Cream Holdings Limited and others (Respondents)


Banerjee and others (Appellants)



The Appellate Committee comprised:

Lord Nicholls of Birkenhead

Lord Woolf

Lord Hoffmann

Lord Scott of Foscote

Baroness Hale of Richmond




Cream Holdings Limited and others (Respondents) v. Banerjee and others (Appellants)

[2004] UKHL 44


My Lords,

    1.  The Human Rights Act 1998 introduced into the law of this country the concept of Convention rights. Section 12 made special provision regarding one of these rights: the right to freedom of expression. When considering whether to grant relief which, if granted, might affect the exercise of the Convention right to freedom of expression the court must have particular regard to the importance of this right: section 12(4). Additionally, section 12(2) set out a prerequisite to the grant of relief against a person who is neither present nor represented. The court must be satisfied the applicant has taken all practicable steps to notify the respondent or that there are compelling reasons why the respondent should not be notified. Further, section 12(3) imposed a threshold test which has to be satisfied before a court may grant interlocutory injunctive relief:

    'No such relief [which might affect the exercise of the Convention right to freedom of expression] is to be granted so as to restrain publication before trial unless the court is satisfied that the applicant is likely to establish that publication should not be allowed.'

    2.  On this appeal your Lordships' House is concerned with the meaning and application of the word 'likely' in this provision.

    The factual context

    3.  The context in which this question arises on this appeal is as follows. The plaintiffs in this action are the Cream group of companies. These companies began as the Cream nightclub in Liverpool in 1992 and then expanded and diversified their business. They opened other clubs elsewhere and began to stage large events such as dance festivals. Now they also carry on a substantial business franchising their brand name and logo and merchandising clothes and other items. They are an important business in Liverpool featuring both on general news pages and financial pages of newspapers.

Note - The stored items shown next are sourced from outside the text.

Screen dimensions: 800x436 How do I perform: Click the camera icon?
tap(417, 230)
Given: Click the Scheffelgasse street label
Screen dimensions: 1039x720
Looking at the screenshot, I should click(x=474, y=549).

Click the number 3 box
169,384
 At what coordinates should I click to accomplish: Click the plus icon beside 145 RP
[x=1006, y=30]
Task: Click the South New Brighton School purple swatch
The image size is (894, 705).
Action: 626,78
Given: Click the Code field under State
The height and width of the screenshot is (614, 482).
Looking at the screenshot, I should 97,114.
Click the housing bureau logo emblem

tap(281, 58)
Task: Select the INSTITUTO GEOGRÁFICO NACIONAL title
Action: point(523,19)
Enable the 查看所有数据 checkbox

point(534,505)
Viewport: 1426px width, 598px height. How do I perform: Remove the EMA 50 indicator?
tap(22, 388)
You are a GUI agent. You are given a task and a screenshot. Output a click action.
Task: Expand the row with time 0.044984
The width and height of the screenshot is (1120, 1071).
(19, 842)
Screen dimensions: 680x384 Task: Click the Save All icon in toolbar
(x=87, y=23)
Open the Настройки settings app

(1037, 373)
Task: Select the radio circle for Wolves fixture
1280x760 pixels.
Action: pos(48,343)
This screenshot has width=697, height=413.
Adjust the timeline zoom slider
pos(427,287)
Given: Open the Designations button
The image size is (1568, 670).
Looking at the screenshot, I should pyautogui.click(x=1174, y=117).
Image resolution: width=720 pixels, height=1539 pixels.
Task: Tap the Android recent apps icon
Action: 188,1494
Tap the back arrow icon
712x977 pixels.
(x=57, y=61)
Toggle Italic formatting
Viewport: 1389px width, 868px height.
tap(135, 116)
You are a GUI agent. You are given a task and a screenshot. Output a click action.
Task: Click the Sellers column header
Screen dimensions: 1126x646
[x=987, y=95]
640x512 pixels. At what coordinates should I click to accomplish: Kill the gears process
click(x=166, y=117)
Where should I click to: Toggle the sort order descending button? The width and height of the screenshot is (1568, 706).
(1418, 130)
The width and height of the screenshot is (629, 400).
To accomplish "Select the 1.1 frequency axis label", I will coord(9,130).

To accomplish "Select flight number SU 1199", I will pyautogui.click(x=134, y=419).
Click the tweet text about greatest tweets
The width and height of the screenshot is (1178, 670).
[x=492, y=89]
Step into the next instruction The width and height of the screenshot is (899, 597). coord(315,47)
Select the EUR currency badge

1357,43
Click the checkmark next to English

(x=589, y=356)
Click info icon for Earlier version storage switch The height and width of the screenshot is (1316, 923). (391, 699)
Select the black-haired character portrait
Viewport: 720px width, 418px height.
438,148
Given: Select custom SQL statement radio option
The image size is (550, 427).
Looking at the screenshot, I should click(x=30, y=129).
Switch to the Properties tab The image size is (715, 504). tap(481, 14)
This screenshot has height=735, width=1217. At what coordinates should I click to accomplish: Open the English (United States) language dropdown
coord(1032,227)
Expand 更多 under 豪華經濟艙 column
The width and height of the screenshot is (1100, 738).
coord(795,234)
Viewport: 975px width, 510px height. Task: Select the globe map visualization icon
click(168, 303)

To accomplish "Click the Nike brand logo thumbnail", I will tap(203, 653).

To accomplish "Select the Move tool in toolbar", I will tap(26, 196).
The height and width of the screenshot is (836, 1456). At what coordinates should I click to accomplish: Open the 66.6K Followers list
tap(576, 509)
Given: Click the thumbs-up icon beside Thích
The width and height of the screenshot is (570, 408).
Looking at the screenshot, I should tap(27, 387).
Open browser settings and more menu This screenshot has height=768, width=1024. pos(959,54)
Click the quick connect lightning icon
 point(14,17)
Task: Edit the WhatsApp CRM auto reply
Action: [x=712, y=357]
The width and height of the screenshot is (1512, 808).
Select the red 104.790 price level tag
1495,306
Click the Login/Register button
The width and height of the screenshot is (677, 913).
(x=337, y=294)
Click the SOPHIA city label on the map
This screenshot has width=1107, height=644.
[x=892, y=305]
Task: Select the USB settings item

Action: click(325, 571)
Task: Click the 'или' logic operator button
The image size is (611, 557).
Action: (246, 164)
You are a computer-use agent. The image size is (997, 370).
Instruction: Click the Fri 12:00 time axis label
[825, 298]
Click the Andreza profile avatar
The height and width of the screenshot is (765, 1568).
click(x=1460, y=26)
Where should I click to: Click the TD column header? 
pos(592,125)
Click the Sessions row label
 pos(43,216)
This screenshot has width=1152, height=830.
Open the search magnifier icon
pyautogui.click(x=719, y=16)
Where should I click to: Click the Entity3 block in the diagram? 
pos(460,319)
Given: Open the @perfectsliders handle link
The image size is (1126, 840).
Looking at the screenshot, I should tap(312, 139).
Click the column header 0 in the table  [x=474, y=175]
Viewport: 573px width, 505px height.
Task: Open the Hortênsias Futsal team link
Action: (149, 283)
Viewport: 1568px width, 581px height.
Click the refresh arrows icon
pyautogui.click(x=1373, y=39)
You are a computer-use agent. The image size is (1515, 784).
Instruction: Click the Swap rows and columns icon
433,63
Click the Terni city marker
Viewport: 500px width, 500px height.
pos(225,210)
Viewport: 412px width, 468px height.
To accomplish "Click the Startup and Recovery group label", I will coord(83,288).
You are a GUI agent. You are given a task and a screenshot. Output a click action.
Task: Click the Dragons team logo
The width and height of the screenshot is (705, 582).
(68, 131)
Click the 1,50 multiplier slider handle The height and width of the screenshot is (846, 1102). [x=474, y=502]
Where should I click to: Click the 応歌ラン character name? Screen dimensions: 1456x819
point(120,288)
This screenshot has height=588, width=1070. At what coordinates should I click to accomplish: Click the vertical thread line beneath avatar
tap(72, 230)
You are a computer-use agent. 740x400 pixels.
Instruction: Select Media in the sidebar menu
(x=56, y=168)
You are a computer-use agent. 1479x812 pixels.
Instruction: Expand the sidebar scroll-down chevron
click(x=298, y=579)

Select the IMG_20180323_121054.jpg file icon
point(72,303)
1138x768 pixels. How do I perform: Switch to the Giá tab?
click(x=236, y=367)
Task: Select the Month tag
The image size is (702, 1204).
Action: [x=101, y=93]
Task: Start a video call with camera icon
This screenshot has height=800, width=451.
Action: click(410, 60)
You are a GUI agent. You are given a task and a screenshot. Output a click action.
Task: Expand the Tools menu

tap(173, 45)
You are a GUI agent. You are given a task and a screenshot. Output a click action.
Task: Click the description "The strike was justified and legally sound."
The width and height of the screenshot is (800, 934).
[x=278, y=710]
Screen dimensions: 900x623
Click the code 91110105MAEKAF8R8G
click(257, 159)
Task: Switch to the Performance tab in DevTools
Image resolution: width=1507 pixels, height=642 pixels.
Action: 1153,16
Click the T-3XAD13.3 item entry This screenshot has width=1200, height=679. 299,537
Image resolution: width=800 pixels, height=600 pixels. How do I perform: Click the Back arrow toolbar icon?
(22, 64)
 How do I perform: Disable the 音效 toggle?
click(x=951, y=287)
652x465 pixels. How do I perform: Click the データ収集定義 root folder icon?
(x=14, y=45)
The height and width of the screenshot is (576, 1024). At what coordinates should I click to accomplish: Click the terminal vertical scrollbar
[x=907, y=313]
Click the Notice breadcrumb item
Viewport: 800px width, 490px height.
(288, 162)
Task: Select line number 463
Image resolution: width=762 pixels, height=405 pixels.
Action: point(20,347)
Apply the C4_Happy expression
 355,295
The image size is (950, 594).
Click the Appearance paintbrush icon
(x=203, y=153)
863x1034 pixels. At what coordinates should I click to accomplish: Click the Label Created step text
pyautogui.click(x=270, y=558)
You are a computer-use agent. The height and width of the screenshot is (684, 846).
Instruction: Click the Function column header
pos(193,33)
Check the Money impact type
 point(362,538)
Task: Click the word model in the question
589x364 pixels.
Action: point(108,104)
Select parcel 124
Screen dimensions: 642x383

    4.  The first defendant, Chumki Banerjee, is a chartered accountant. She was the financial controller of one of the companies in the Cream group for three years from February 1998 to January 2001. Before then Ms Banerjee worked for a firm of accountants and was responsible for dealing with the Cream group's financial affairs between 1996 and 1998. The second defendant, which I shall refer to simply as the 'Echo', is the publisher of Merseyside's two long-established and leading daily newspapers, the 'Daily Post' and the 'Liverpool Echo'.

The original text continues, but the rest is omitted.